* _What needs to be done_: The answer must consist of every line in the records below that contains the string "refresh".

-- Provided data follows --

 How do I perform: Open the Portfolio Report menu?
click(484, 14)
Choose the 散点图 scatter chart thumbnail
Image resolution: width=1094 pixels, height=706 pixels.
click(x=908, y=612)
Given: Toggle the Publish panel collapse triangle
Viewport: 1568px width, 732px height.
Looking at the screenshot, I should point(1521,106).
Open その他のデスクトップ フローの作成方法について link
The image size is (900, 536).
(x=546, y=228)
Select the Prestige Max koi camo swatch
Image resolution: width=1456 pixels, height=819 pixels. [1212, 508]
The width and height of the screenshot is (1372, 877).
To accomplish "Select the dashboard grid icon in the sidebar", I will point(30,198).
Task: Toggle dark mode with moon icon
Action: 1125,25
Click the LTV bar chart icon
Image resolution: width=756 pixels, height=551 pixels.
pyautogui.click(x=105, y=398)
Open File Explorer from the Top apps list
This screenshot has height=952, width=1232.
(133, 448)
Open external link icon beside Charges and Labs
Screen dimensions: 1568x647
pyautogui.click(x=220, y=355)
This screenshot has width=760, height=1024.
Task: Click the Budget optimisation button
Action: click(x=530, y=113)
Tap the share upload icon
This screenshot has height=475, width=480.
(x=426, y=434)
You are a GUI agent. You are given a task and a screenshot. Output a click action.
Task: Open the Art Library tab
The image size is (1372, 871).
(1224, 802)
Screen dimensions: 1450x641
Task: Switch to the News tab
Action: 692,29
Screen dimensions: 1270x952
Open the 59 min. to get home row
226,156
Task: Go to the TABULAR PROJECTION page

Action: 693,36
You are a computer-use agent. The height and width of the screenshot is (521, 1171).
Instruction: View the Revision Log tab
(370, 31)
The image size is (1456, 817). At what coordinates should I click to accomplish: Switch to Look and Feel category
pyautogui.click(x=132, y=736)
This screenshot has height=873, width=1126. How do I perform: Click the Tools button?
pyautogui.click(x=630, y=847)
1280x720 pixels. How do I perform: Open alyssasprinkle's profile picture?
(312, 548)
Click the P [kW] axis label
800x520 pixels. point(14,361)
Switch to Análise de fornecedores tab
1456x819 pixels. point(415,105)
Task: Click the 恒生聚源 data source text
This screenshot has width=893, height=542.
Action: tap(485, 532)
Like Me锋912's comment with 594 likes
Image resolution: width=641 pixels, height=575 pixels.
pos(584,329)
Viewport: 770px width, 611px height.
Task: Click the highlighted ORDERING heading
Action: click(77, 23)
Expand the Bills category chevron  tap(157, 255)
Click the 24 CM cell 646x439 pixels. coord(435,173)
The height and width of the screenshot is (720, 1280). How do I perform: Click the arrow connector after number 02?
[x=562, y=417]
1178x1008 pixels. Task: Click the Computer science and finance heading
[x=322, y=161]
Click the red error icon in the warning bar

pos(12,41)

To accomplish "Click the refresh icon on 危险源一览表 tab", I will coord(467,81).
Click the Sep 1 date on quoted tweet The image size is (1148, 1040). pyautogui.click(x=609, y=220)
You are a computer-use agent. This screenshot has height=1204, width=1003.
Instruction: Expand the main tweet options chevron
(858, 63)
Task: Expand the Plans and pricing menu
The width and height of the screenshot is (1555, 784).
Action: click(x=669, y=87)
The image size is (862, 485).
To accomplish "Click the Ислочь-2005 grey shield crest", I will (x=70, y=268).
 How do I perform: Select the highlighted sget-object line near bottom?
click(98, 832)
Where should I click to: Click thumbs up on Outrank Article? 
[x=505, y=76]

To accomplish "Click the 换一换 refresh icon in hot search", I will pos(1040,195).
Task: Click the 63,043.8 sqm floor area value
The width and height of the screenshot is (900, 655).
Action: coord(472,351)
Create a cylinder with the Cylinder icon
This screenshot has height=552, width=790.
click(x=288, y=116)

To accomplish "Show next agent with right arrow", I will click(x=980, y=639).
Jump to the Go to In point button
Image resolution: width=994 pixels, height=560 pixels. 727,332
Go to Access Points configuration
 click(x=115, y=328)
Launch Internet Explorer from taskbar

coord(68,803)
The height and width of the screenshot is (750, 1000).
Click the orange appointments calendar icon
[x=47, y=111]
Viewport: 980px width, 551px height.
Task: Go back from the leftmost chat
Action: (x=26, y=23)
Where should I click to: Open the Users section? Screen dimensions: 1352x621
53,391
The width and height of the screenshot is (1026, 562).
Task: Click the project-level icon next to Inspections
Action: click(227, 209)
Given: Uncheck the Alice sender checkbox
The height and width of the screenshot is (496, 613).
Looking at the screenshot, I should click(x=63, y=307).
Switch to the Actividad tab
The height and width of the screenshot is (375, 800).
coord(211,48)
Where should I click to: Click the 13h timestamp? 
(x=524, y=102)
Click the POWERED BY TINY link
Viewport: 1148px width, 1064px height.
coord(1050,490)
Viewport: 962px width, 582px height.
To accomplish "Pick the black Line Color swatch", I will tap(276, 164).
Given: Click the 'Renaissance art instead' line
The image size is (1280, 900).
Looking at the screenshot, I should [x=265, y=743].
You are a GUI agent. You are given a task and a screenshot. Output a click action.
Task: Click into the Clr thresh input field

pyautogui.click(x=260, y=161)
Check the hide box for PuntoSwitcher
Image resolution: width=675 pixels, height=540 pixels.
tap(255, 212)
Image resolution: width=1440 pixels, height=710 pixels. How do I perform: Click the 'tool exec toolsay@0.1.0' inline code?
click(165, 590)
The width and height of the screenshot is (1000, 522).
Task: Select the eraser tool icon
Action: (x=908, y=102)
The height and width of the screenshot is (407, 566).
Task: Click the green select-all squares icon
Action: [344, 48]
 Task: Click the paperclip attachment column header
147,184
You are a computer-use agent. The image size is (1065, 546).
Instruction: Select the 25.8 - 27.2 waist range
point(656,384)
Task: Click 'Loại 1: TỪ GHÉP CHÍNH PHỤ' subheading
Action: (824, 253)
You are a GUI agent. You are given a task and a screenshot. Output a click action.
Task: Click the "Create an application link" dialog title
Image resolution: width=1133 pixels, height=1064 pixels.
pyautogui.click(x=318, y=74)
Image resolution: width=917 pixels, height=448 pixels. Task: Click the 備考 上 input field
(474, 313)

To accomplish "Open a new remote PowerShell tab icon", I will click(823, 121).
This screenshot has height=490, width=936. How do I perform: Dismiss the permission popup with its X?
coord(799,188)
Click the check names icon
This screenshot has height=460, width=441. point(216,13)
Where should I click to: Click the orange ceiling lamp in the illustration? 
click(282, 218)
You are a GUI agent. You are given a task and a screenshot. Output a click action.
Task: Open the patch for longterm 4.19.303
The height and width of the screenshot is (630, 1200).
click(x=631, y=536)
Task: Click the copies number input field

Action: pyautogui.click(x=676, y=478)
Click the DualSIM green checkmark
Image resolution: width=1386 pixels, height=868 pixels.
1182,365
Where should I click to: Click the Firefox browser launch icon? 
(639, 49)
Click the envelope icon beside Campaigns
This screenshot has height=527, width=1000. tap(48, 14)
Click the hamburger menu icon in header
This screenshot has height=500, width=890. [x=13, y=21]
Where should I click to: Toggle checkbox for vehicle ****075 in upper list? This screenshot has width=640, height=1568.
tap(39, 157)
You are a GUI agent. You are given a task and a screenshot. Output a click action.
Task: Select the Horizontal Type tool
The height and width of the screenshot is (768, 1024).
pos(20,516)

-- Provided data concluded --

* _Answer to this task_:
To accomplish "Click the refresh icon on 危险源一览表 tab", I will coord(467,81).
To accomplish "Click the 换一换 refresh icon in hot search", I will pos(1040,195).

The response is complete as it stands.